Amor. Автобиографический роман - Анастасия Ивановна Цветаева
Анастасия Ивановна закончила телефонный разговор, подошла. Мы разговорились, сначала говорили о друге её юности, писателе Анатолии Корнелиевиче Виноградове, и потом сразу – о многом другом, конечно, о людях и событиях Серебряного века… И разговор не раз в будущем продолжился, первое посещение не стало последним.
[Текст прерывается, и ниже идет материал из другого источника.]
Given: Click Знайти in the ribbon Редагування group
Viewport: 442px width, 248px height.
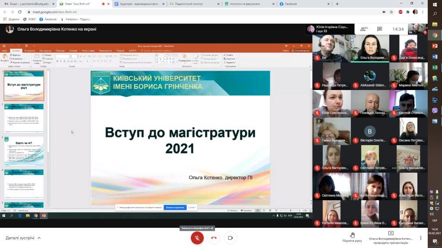Looking at the screenshot, I should (x=229, y=54).
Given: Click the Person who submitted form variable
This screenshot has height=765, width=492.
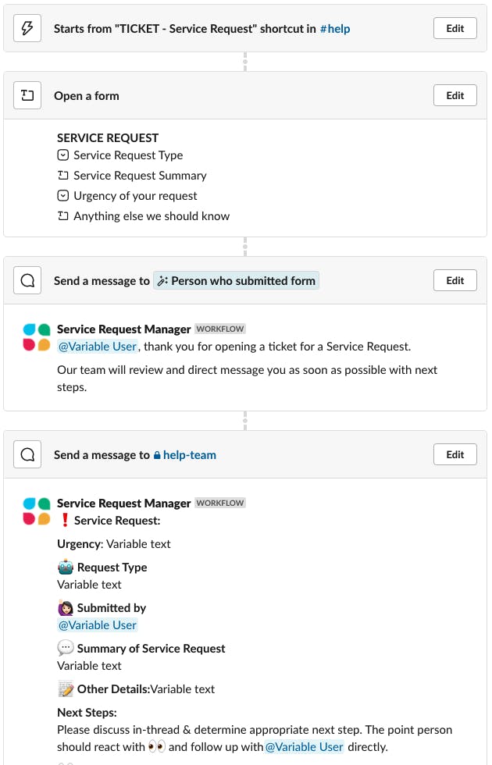Looking at the screenshot, I should click(x=237, y=281).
И потом девять лет – до сентября её смертного 1993 года – я помогал Анастасии Ивановне редактировать рассказы, статьи, очерки, стихи, тогда ещё не опубликованный роман «Amor». Работа наша по пять – восемь и более часов в увлечённости, полной погружённости в текст, в шлифовку предложений, прерывалась проходящими в перерывах меж трудами чаепитиями, во время которых она много рассказывала о себе, о семье Цветаевых и о своём дружеском круге. Об отце, Иване Владимировиче Цветаеве, профессоре-филологе и искусствоведе, основателе Музея изящных искусств на Волхонке (теперь ГМИИ), – второго после Эрмитажа центрального музея западной живописи и скульптуры в стране. О матери, Марии Александровне, одарённой музыкально, образованной, всесторонне развитой. Это о ней М. Цветаева писала из Феодосии 8 апреля 1914 года Василию Васильевичу Розанову: «Её измученная душа живёт в нас, – только мы открываем то, что она скрывала. Её мятеж, её безумие, её жажда дошли в нас до крика».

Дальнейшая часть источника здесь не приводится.